Search results

    Edit on GitHub

    When to Use

    Data is too big for the data warehouse

    Many companies choose to analyze all their data in a data warehouse. They enable data scientists, data analysts and developers to query the data, as they see fit, using SQL.

    When dealing with big data streams, this approach doesn't work. Data warehouses like Amazon Redshift aren't built to handle so much data. They become big, expensive, slow to query and hard to maintain.

    Upsolver solves this problem by continuously querying the data streams and incrementally storing the result in the data warehouse. As a result, the data warehouse is smaller, cheaper, faster and easier to maintain.

    Big data engineering bottleneck

    For storing big data, companies prefer to use data lakes like Amazon S3. Data lakes are designed for low cost storage but using them requires expert coding skills. That's why companies employ big data engineers who support data scientists, data analysts and developers. Big data engineers quickly become a bottleneck for data projects.

    Upsolver Streams is offered as a self-service platform for data scientists, data analysts and developers. It replaces ETL code and data engineering projects with continuous queries, defined in a few minutes over streams of raw data like JSON and CSV files.

    Real-time is required

    ETLs and databases are part of almost every architecture but they usually work on large batches of data, so real-time isn't possible.

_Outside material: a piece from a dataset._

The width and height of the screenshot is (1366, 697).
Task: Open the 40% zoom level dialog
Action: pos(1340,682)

Real-time is usually implemented as a completely different system, causing the significant overhead of writing, testing and maintaining 2 code paths.

    For Upsolver, everything is a stream. Even batch inputs are processed as a stream of events, so there is only one code path - a real-time code path.

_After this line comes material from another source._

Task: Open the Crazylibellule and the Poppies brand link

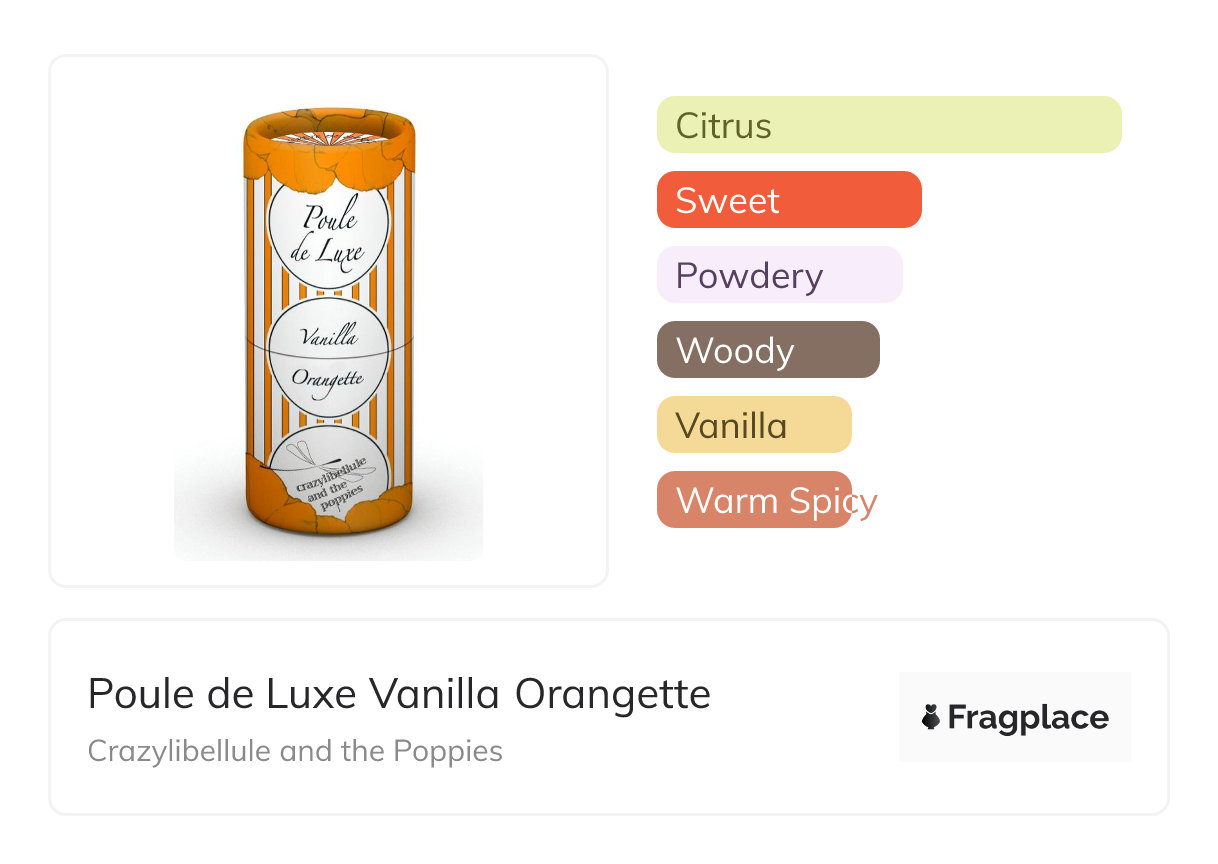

    Upsolver's end to end latency can be milliseconds for real-time use cases, while supporting any size stream of data.

    Upsolver also offers Materialized Views for storing aggregations. These views replace both ETL code and serving DBs like Cassandra, MongoDB, Redis, DynamoDB or DocumentDB. They can be queried millions of time per second at milliseconds latency.

    Machine learning on streams

    Running machine learning on a stream requires a completely different architecture compared to running the same algorithms on batches of data.

    Data scientists train models using datasets they created in a batch process, using scripts and queries to create their dataset. To run the model, developers need to implement real-time code that must work exactly like the batch code, which is usually written in a completely different language and takes advantage of batch processes that arent' applicable to the real-time code path. Any inconsistencies lead to poor model performance, and maintaining two synchronized code paths is extremely expensive and frustrating.

    Upsolver Streams enables data scientists to build their dataset directly from the stream, eliminating the overhead of 2 code paths and improving production model performance.